** Task prompt **
Every line from the one containing "Find inspiration (206, 43)" to the one containing "Consultoría de Marketing" in the records below, both included, must be set down exactly, and no other line.

Recorded data:
▶
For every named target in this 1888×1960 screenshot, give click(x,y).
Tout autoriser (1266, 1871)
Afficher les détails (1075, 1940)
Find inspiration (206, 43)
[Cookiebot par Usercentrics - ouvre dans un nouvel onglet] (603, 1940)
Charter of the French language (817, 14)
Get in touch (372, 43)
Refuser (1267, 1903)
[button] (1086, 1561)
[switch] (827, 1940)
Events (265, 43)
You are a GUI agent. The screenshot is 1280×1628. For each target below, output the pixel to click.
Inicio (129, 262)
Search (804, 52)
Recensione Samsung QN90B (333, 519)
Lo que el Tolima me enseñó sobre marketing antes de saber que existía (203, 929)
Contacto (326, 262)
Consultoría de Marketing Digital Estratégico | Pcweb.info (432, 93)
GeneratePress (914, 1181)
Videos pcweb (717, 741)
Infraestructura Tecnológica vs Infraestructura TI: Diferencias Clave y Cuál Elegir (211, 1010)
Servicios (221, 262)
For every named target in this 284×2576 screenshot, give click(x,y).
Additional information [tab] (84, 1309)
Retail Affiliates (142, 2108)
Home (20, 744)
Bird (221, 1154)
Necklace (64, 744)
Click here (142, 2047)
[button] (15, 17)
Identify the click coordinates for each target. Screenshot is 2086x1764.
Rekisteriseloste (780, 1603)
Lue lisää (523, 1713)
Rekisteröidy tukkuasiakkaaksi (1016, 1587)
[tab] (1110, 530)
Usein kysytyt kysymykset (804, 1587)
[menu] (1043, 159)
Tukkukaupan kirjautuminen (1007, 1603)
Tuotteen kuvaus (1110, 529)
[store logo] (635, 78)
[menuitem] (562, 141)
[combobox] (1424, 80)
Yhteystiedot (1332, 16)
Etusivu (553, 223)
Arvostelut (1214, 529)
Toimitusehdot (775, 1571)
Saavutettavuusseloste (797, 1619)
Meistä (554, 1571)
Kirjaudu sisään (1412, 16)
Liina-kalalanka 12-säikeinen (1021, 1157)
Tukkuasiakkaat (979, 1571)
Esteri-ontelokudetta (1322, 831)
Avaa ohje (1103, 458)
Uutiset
◀
** Task solution **
Find inspiration (206, 43)
[Cookiebot par Usercentrics - ouvre dans un nouvel onglet] (603, 1940)
Charter of the French language (817, 14)
Get in touch (372, 43)
Refuser (1267, 1903)
[button] (1086, 1561)
[switch] (827, 1940)
Events (265, 43)
You are a GUI agent. The screenshot is 1280×1628. For each target below, output the pixel to click.
Inicio (129, 262)
Search (804, 52)
Recensione Samsung QN90B (333, 519)
Lo que el Tolima me enseñó sobre marketing antes de saber que existía (203, 929)
Contacto (326, 262)
Consultoría de Marketing Digital Estratégico | Pcweb.info (432, 93)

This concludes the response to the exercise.